SQLFire from the trenches
In a first article, I have explained why I think that NewSQL is a disruptive storage technology designed for traditional Information Systems. NewSQL relies on a scalable architecture and is designed to run on commodity hardware. In order to get actual figures for SQLFire, we have built a Proof of Concept for stress test purposes. The goal of this article is to give you some feedback on these stress tests in the chosen scenario.
The first sections provide a description of the test environment and hypotheses, as well as some feedback from our experience on the stress test protocol that we have used. If you trust our hypotheses and are mainly interested in NewSQL figures, go directly to the SQLFire feedback paragraph.
POC architecture
The applicative stack is Java Spring based, with a very conservative design. The goal is to model applications which are common in current Information Systems. The persistence tier has been implemented both with MySQL and SQLFire. We took advantage of the SQL interface of SQLFire as described in the previous article.
The application exposes requests through a HTTP API which returns JSON responses. It does not fully implement REST principles, but from a server point of view it is equivalent to an API consumed by modern single page javascript applications.
Stress tests description
Data generation
Stress tests have been performed with the Gatling tool in order to determine the sustainable performance level of both MySQL and SQLFire. We have used 3 scenarios:
- Transaction scenario: this one is purely transactional. A first article is bought, then after 1 or 2 seconds, a second article is bought, then after 2 or 3 seconds the receipt is emitted. As the
Stock
table is updated in a consistent manner, all 3 tables are updated by this scenario. - Inventory scenario: The inventory of a given store is queried every 5 to 10 seconds, in order to simulate a back-office activity.
- Turnover scenario : The
SaleOperation
table is queried every 5 to 10 seconds in order to compute an overview of the turnover of a specified subset during a given period.
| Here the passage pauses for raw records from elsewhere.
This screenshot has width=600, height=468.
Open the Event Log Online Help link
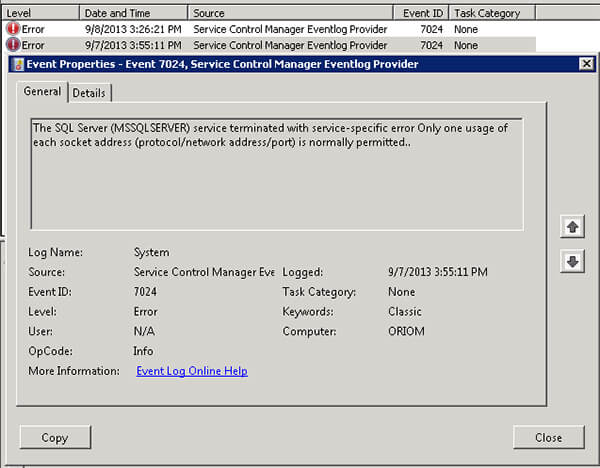pyautogui.click(x=192, y=371)
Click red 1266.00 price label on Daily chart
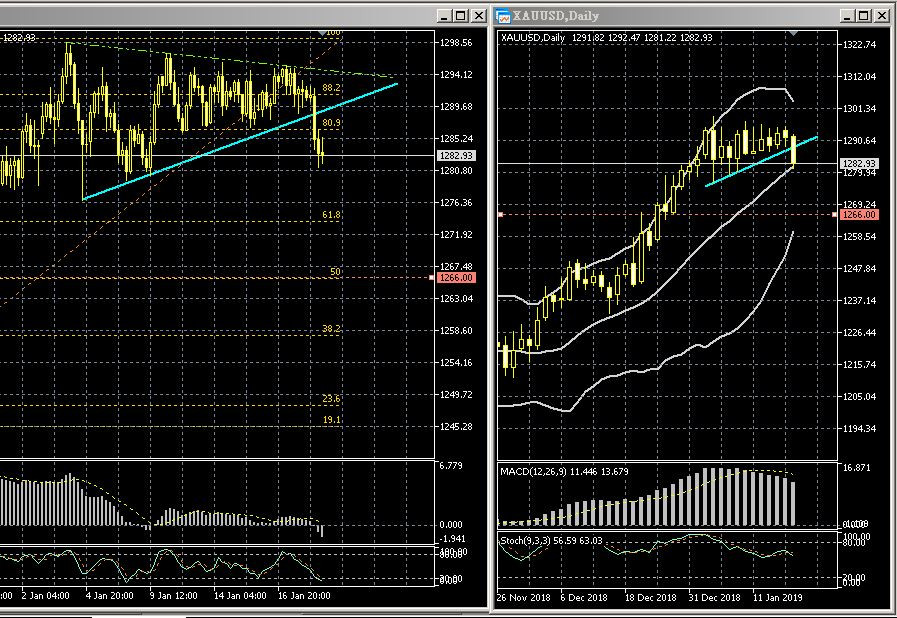The height and width of the screenshot is (618, 897). coord(859,215)
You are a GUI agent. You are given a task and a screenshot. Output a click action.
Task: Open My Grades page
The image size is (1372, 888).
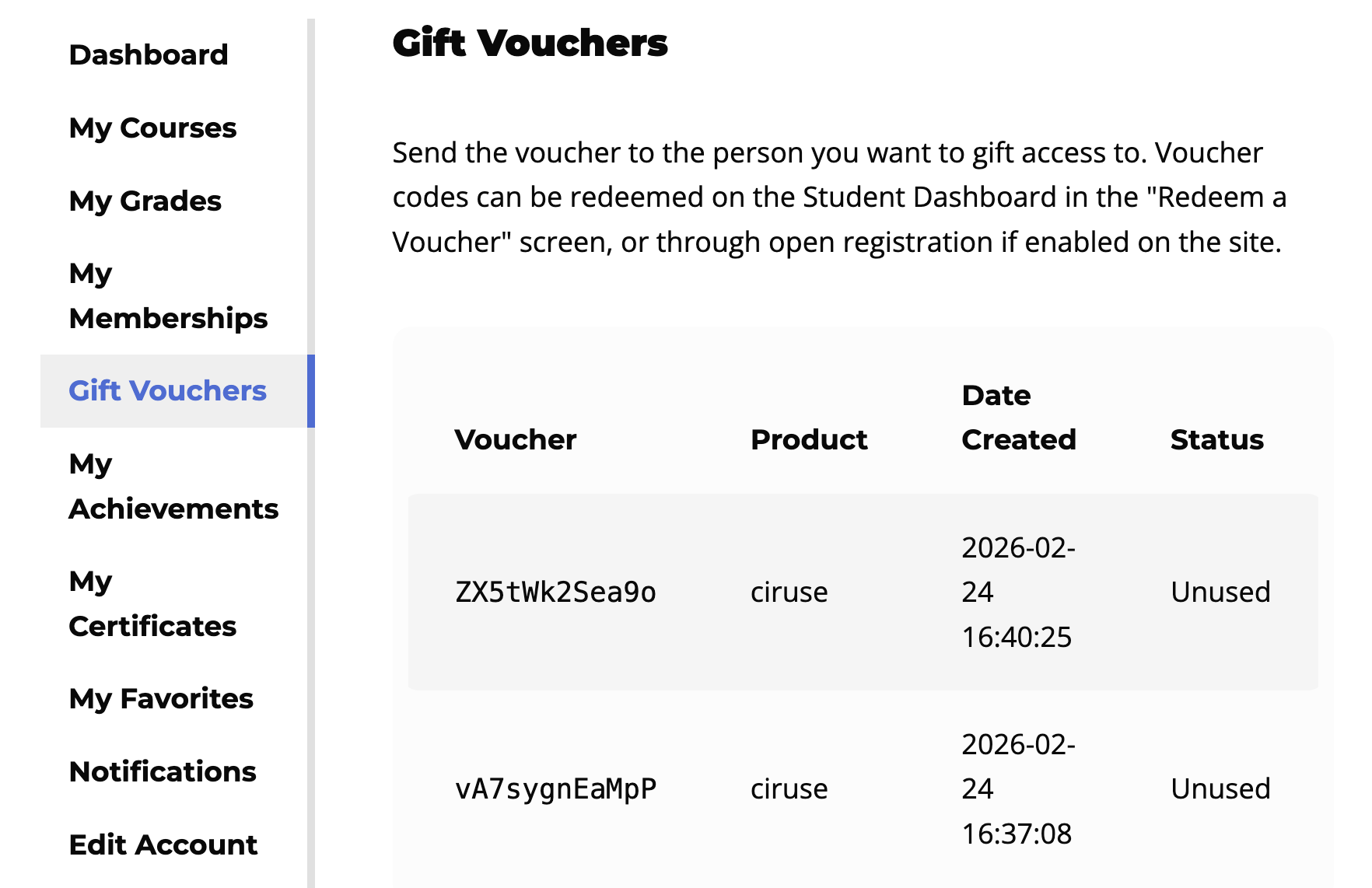click(x=145, y=201)
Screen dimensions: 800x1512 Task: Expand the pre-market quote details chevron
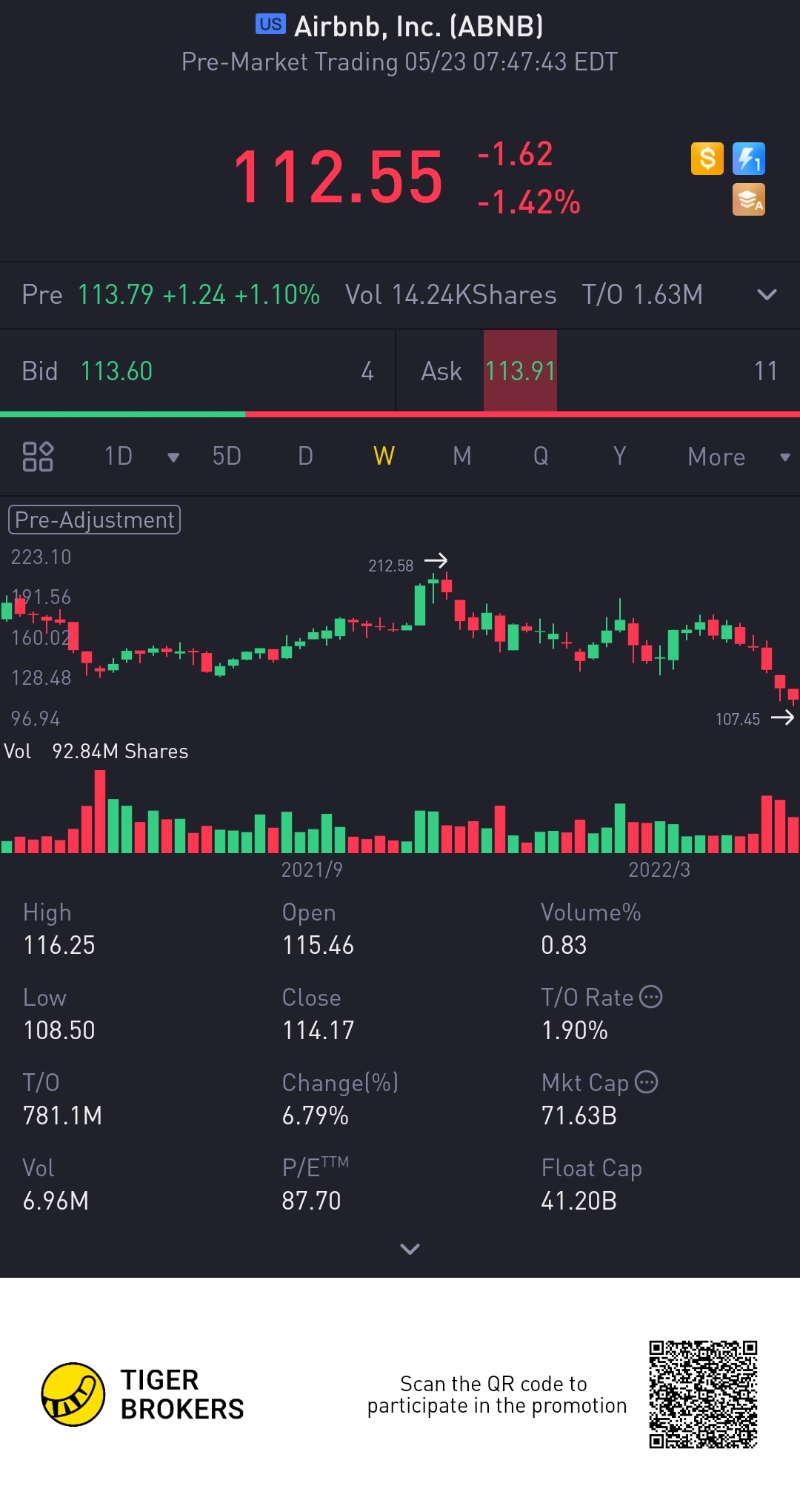[x=767, y=295]
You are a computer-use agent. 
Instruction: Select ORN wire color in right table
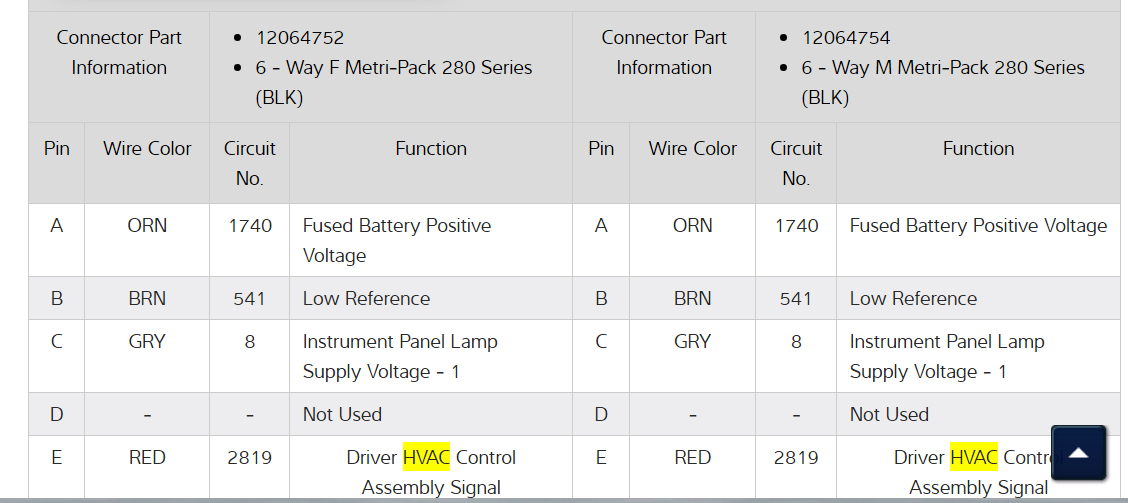coord(692,226)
These scenarios are run concurrently with 850 virtual users for the transaction scenarios, 200 for the Inventory scenario and 200 for the turnover scenario. For the purpose of these tests, a substantial volume of artificial test data has been generated. The effort required by such data generation is frequently underestimated. Nevertheless, the two key requirements for the dataset are to be big enough and to be representative in term of data distribution. Indeed, sequentially generated numbers can lead to very different behaviors than real life data. We have chosen Databene generator as the dataset generator. Why is it good? The table below give you a subset of the Store
table:
id | apeCode | contactReference | dealerParametersReference | groupId |
---|---|---|---|---|
1500 | 9305P | JOMUNA | RAMIRO | 29309 |
1501 | 5742R | RUPO | SIPU | 54435 |
1502 | 6867K | BOTILO | SAZORU | 84726 |
1503 | 4139H | LOPU | ZUBA | 89186 |
1504 | 2874A | BOSUNO | MUTA | 7736 |
1505 | 2544Q | LIFUTU | ZUTO | 26976 |
1506 | 3822S | MORODA | POVUCE | 51560 |
1507 | 1449S | JIJI | ROJONU | 93844 |
1508 | 7867G | ZISA | FENUFO | 36446 |
1509 | 2327R | RADISA | BEBE | 24972 |
You can notice that even if the technical id
is simply incremented, the business apeCode
and the other data look reasonably random.
The EC2 platform
Stress tests have been performed on the EC2 platform. The infrastructure is described in the diagram below:
We have used several instances of Amazon EC2. Instances have been built from ubuntu images. We have not used Amazon RDS for MySQL in order to have a total control on the type of instances that we use. For equivalent reasons, we have not used Elastic Beanstalk because at the beginning of our tests (January 2012) fine tuning was not available.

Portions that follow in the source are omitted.